▼

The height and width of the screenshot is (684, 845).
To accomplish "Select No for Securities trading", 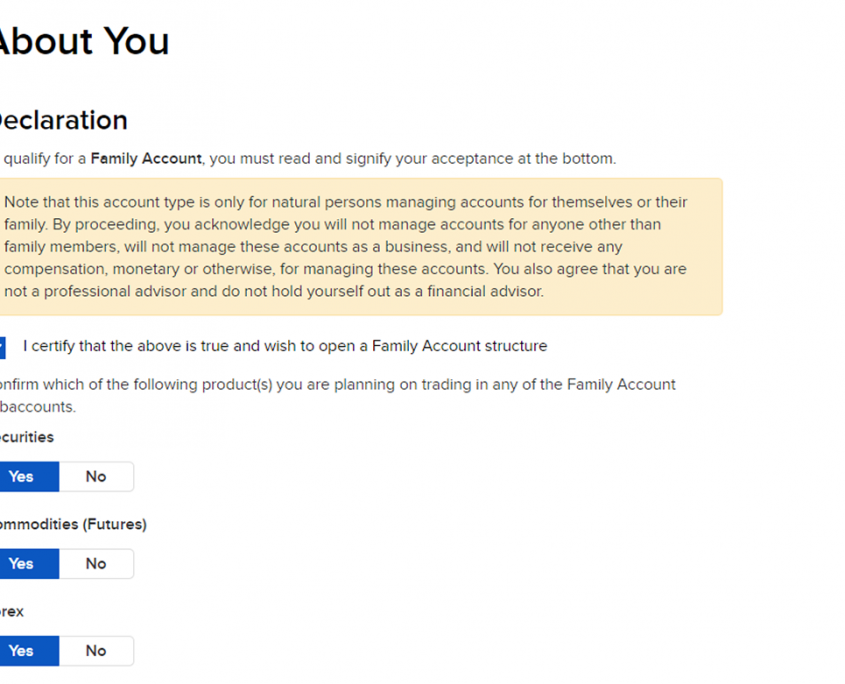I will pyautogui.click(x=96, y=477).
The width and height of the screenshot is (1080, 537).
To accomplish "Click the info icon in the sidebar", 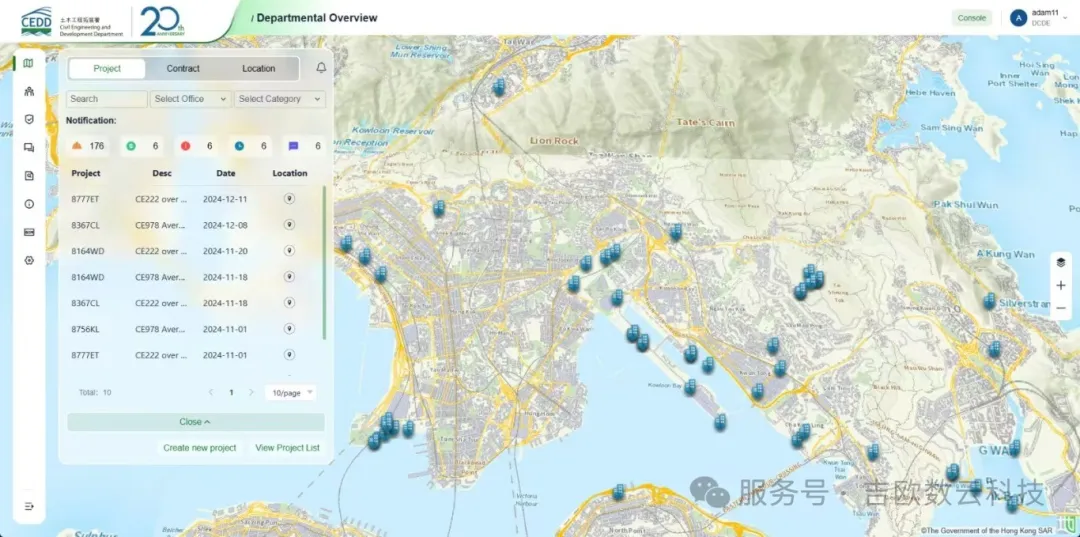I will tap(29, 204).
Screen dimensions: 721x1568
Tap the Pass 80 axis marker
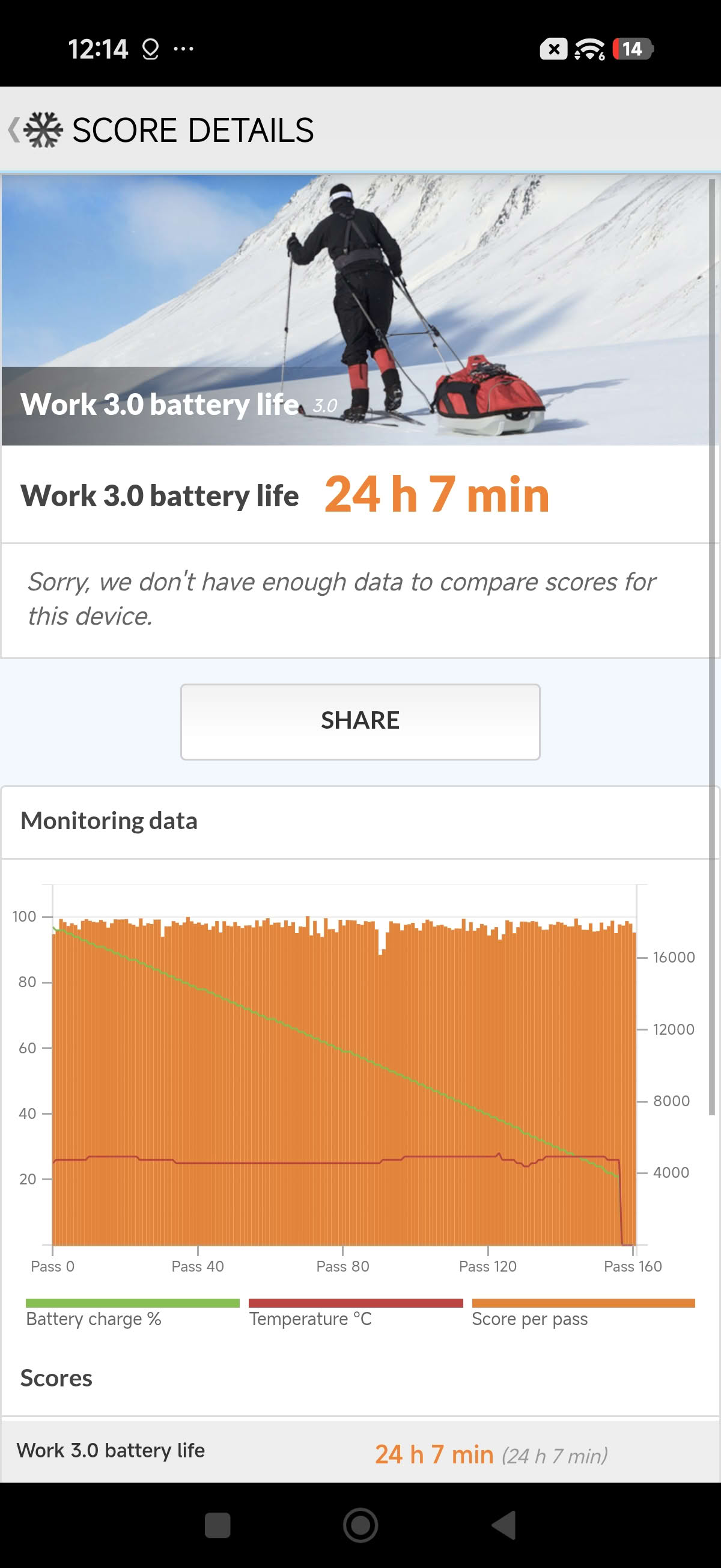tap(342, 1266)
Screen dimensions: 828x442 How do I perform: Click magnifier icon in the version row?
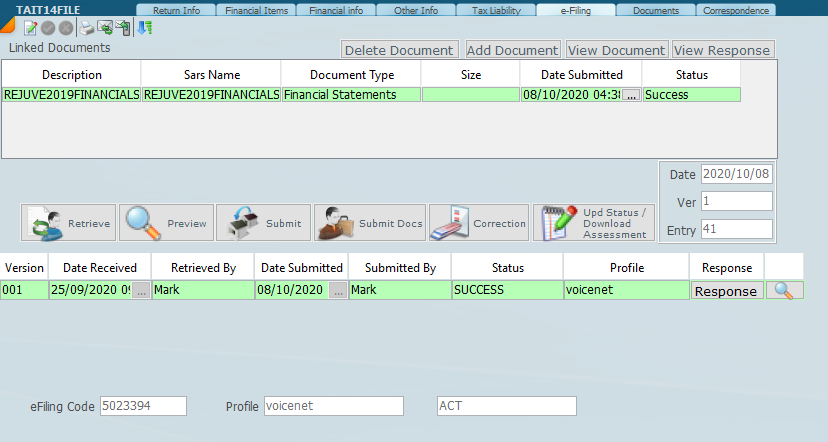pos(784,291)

▲
▼

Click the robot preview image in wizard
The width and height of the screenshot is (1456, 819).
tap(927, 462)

▲

Copy everything from the line containing "Screen dimensions: 828x442" down to the line containing "pos(784,291)", requests included, and increase each coordinate in the answers by 96. Leave the pictures out.

Screen dimensions: 828x442 How do I perform: Click magnifier icon in the version row?
pos(880,387)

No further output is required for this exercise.